Declaring type of pointers?
Type-safety. If you don't know what p
is supposed to point to, then there'd be nothing to prevent category errors like
*p = "Nonsense";
int i = *p;
Static type checking is a very powerful tool for preventing all kinds of errors like that.
C and C++ also support pointer arithmetic, which only works if the size of the target type is known.
address occupies same amount of memory whatever my be the type
That's true for today's popular platforms. But there have been platforms for which that wasn't the case. For example, a pointer to a multi-byte word could be smaller than a pointer to a single byte, since it doesn't need to represent the byte's offset within the word.
Because:
- addresses to different types don't need to have the same size. The standard explicitly specifies so (C 2011 standard (online draft), 6.2.5/28).
- type-safety: this allows the compiler to detect when you provide an incompatible pointer to a function, or in an assignment. This in turn prevents ugly situations where you mess up the argument order to a function.
- the compiler needs to know the type when the pointer is dereferenced.
- to do pointer arithmetic the size of the object pointed to needs to be known and thus its type.
The last two points don't apply to void
pointers, which is why they cannot by dereferenced and no pointer arithmetic may be done on them. The standard specifies that a void
pointer must be big enough to hold any kind of pointer (except function pointers, which are a different story altogether) and that assignment to and from void
pointers may be made without casts (at least in C, in C++ casts are always needed).
One reason is in pointer arithmetic. You cannot do p+1
unless you know the size of the element to which p
points -- that is the size of the type to which p
is a pointer. If you'd try p+1
on a void *p
you're likely to get a bad answer (it is the same as if done on a char *
but maybe you didn't want that; it is caught by -pedantic
as a warning and by -pedantic-errors
as an error).
Another reason is type safety. If a function receives as argument an int *
you cannot pass a pointer to char
(a string) there. You'd get a warning (an error with -Werror
/ -pedantic-errors
). Consider this (dummy) code:
void test(int *x)
{
}
int main()
{
char *x = "xyz";
test(x);
return 0;
}
Compiling (using gcc (GCC) 4.8.2 20131017 (Red Hat 4.8.2-1)
) gives:
1.c: In function ‘main’:
1.c:8:2: warning: passing argument 1 of ‘test’ from incompatible pointer type [enabled by default]
test(x);
^
1.c:1:6: note: expected ‘int *’ but argument is of type ‘char *’
void test(int *x)
^
So, why do we need to declare its type?
You want to know the type of the pointer so you can do static type checking.
We also need to know the type in order for pointer arithmetic to work, for example when we index into an array(which is equivalent to pointer arithmetic) of different size types the pointer will be adjusted by a type dependent amount.
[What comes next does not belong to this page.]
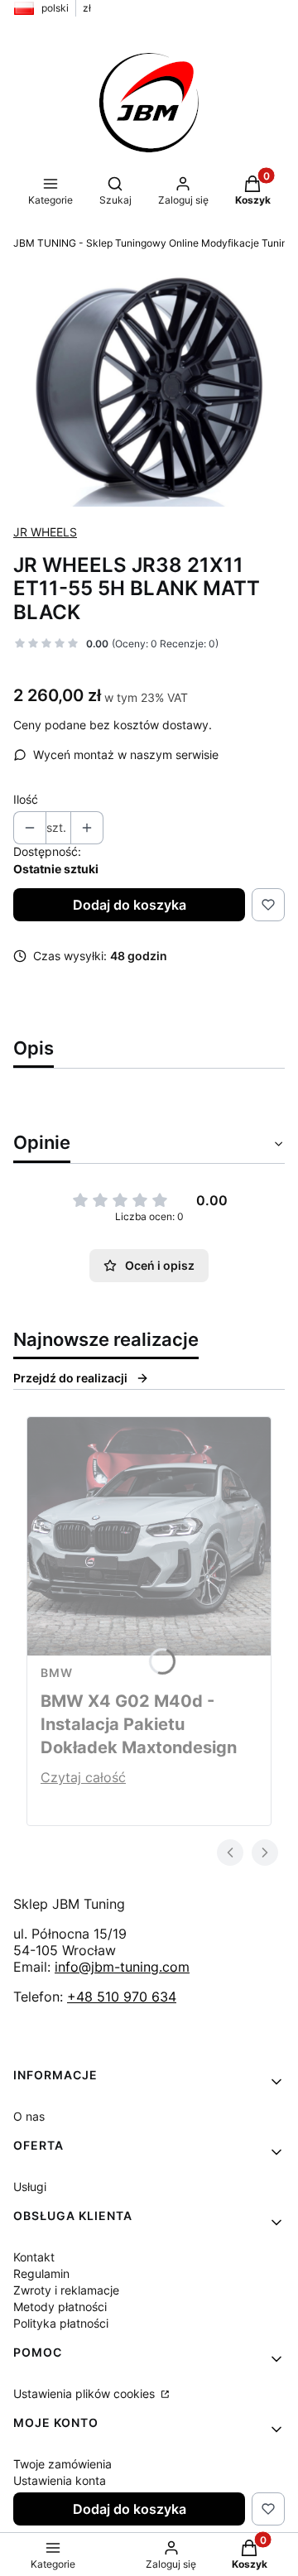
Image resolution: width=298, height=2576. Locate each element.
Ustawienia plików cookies (85, 2393)
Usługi (29, 2187)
If we look at the draft C99 standard section 6.5.6
Additive operators says (emphasis mine):
For addition, either both operands shall have arithmetic type, or one operand shall be a pointer to an object type [...]
So the pointer needs to be an object type, which means not incomplete or void.
You also said:
address occupies same amount of memory whatever may be the type. So, why do we need to declare its type?
This is not always true in C++ the size of pointers to member functions can change depending on the class type, one of the good articles that covers this is Pointers to member functions are very strange animals.
Furthermore we can see that both the C99 draft standard section section 6.2.5
Types paragraph 27 which says:
[...] Pointers to other types need not have the same representation or alignment requirements.
and the draft C++ standard section 3.9.2
Compound types paragraph 3 says:
[...] The value representation of pointer types is implementation-defined. Pointers to cv-qualified and cv-unqualified versions (3.9.3) of layout-compatible types shall have the same value representation and alignment requirements (3.11). [...]
do not require pointers to have the same representation except in specific cases.
You need to specify the type as the standard demands so. Moreover, so that there are no issues when you try to perform pointer arithmetic like addition or subtraction.